Problem to work on:
Could you return every record below exactly as it stands, leaving out the pictures?
_ _ _ _ _
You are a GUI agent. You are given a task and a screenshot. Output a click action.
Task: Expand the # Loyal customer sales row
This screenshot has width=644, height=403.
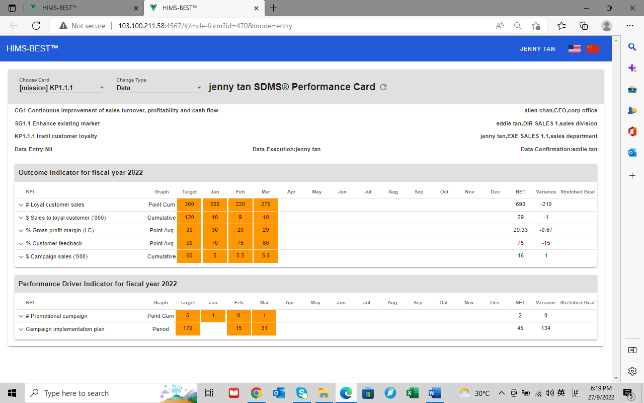21,204
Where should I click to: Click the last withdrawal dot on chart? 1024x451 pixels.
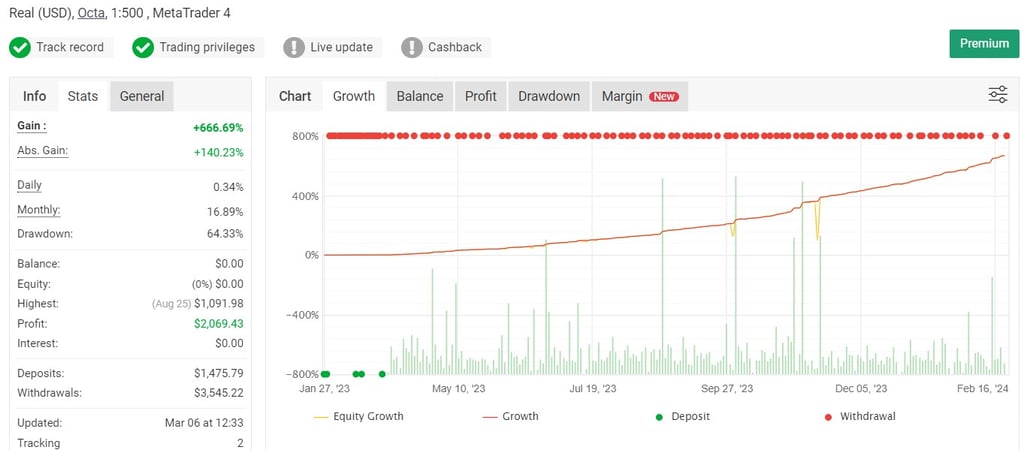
_ _ _ _ _
Task solution:
You are a GUI agent. You are given a task and a screenshot. Output a click action.
Task: Expand the # Loyal customer sales row
This screenshot has width=644, height=403.
21,204
Where should I click to: Click the last withdrawal dot on chart? 1024x451 pixels.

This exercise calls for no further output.